◆ **SELECTED EXCERPT**:
** start **

Canadian and American businessmen purchase hundreds of acres of ancestral land, usually in impoverished rural areas with beautiful vistas. They carve it into smaller subplots, which they sell to would-be holidaymakers similar to them. There is no chance that a family of poor Nicaraguans may save up and buy this land. As one developer so eloquently put it, "We're looking for good people here." I can logically infer "good" doesn't include local.

This nouveau imperialism is masked behind the pretence of lifestyle considerations. Its damage is not dissimilar to forms of contemporary racism; no longer are African Americans strung to trees for the townsfolk to gawk at, rather they are now tethered to policy and systems of subordination present in the infrastructure. The results are equally vicious. And so it goes for Central America: The ships of Columbus are neatly dismantled board by board and reassembled in all manner of structures, from holiday homes to eco-lodges. This is exploitation no matter how you wish to frame it -- of land, resources or labour. You can put it in a box, wrap it up, place a bow on top and call it a gift if you like, but it is still exploitation.

Yet the Kuna, a somewhat culturally autonomus indigenous group located in various parts of Panama and Colombia, have managed to circumvent this imposition thanks to one virtue: No foreigner can own Kuna land. Thus the Kuna control their destiny -- the aesthetic, economic and structural outcome of development is solely determined by them. They have steadfastly maintained what culture they have left through a healthy and necessary suspicion of outsiders. Yet they embrace tourism by creating resorts in their vast archipelago -- resorts which they run, and from which they return the proceeds to the community. No one appears to hold any higher economic position then the next person in any village, each living with extended families in modest huts. It would seem they have found a way to exploit the exploiters, as it were.

Having lived in their houses, eaten their food, interviewed them and listened to stories of the 1925 revolution from the town elders, I feel no closer to understanding the Kuna. I have watched them dump boatloads of trash into the sea and stand on a dock with crates of bottles, which the children hurl into the ocean: The sea is a toilet and garbage dump as well as their means of sustenance. They have denied me food and accommodation, driven me to islands I did not wish to be on, refused to answer questions and made me leave town. An annoyance, but one I have respect for. Why should they answer my questions?

Their adherence to traditional female dress has made them a type of oddity -- so alien looking to foreigners that a picture is a must have for anyone within lens reach. Again, they have used this to their advantage: If you want a photo, it is a dollar. "If you are going to stare at me in the manner of a zoo animal, I am going to charge you an entrance fee" is apparently the thought process. One I also have a healthy respect for. They are a rigidly traditional group that is highly aware of their surroundings and potential imposition from outside forces. They have managed to manipulate a system that has spent hundreds of years attempting to suppress them, maintaining both cultural and political autonomy. As it was eloquently put by an interview subject: "The super rich own tropical islands, and so do the Kuna".

** end **

◆ **LISTING**:
** start **

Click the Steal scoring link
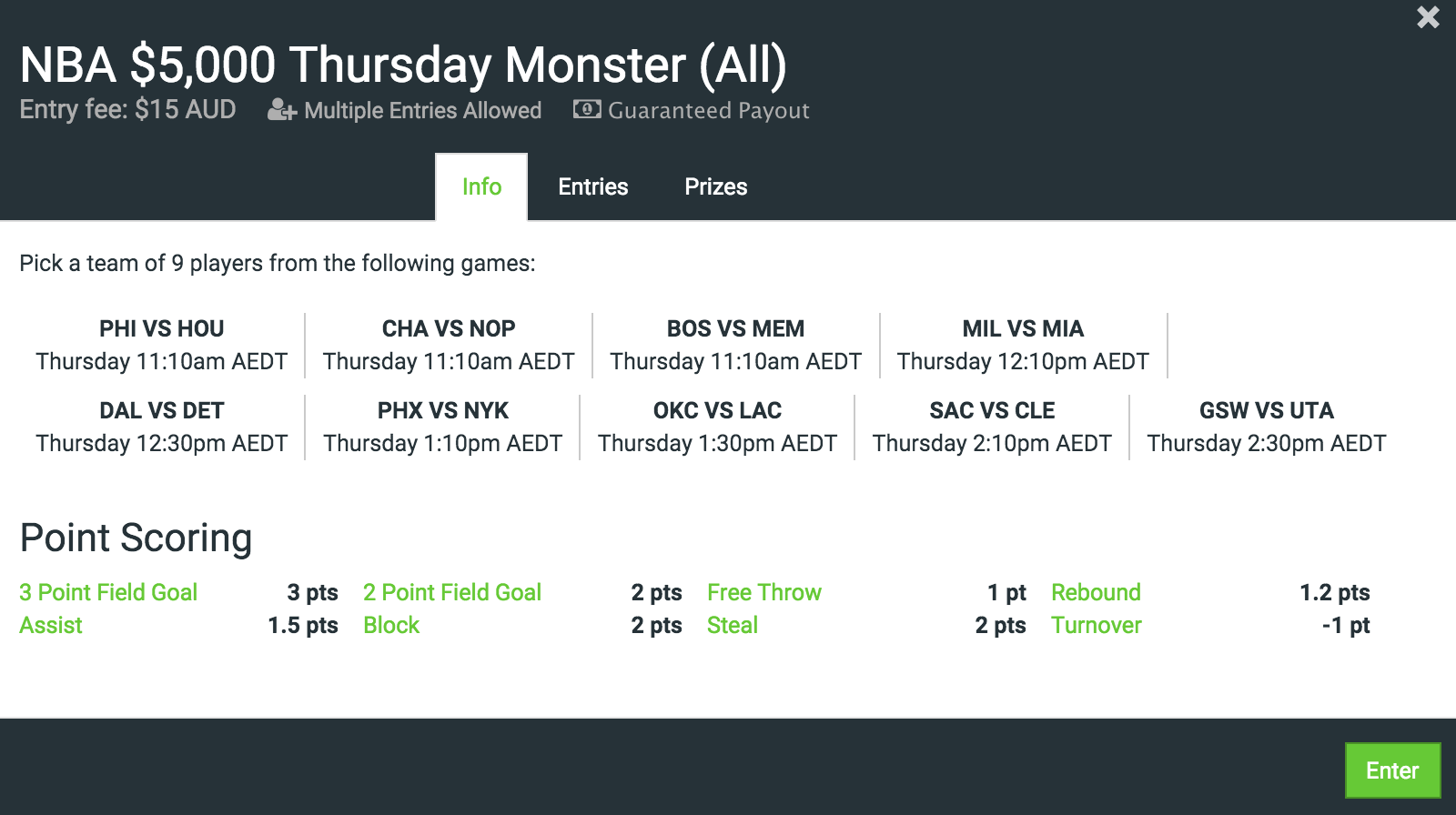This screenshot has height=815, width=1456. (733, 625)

** end **
** start **

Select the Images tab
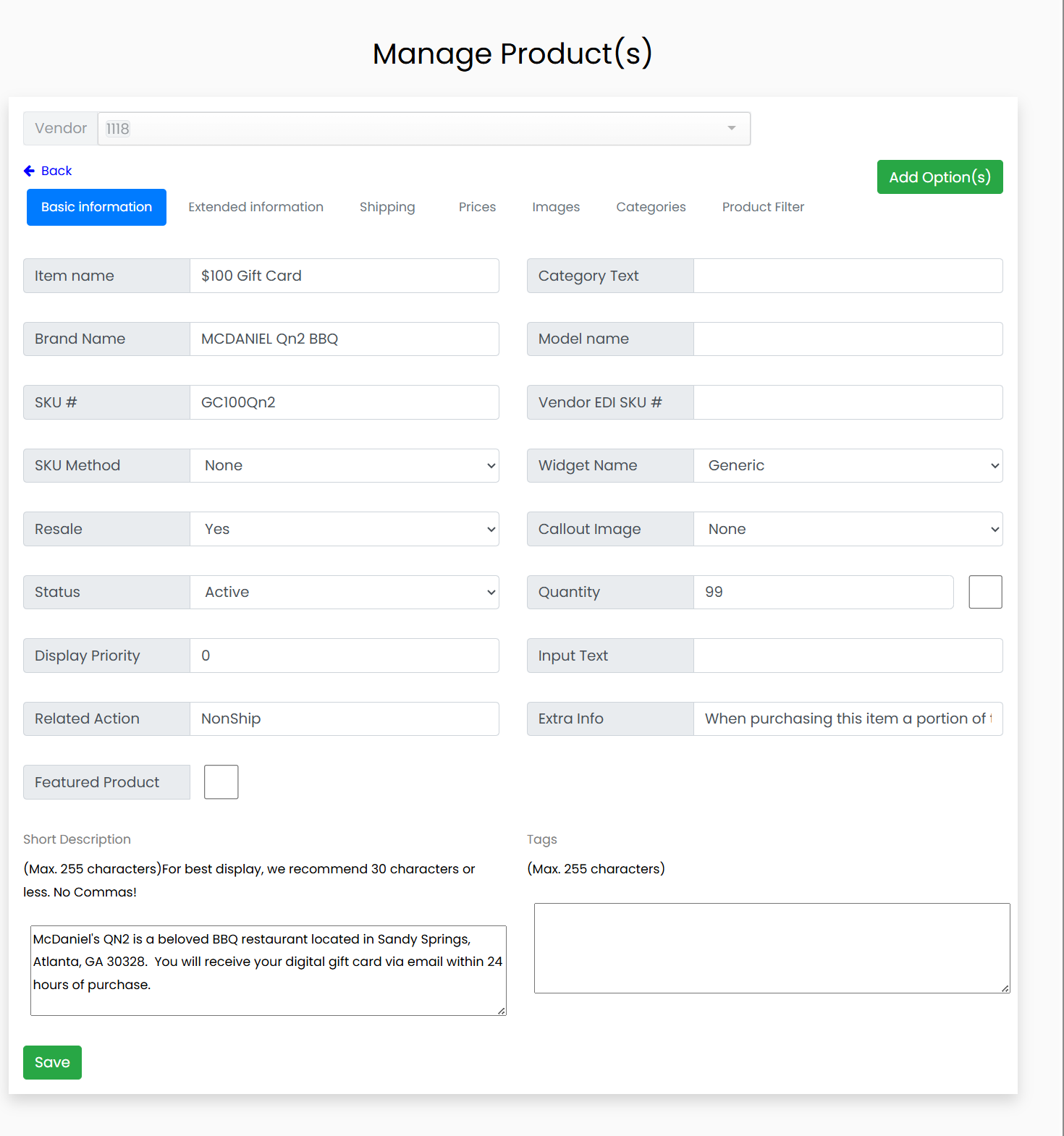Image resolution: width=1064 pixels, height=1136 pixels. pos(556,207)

** end **

◆ **REQUESTS**:
• 1. Reproduce word for word the part of the essay on the Kuna starting with "Yet the Kuna, a" and going on through "as it were.".
• 2. In the essay on the Kuna, what do the Kuna charge someone who wants to take their photo?
The material comes from a separate source unrelated to the essay on the Kuna.

◆ **TASK SOLUTIONS**:
• 1.
Yet the Kuna, a somewhat culturally autonomus indigenous group located in various parts of Panama and Colombia, have managed to circumvent this imposition thanks to one virtue: No foreigner can own Kuna land. Thus the Kuna control their destiny -- the aesthetic, economic and structural outcome of development is solely determined by them. They have steadfastly maintained what culture they have left through a healthy and necessary suspicion of outsiders. Yet they embrace tourism by creating resorts in their vast archipelago -- resorts which they run, and from which they return the proceeds to the community. No one appears to hold any higher economic position then the next person in any village, each living with extended families in modest huts. It would seem they have found a way to exploit the exploiters, as it were.

• 2. A dollar.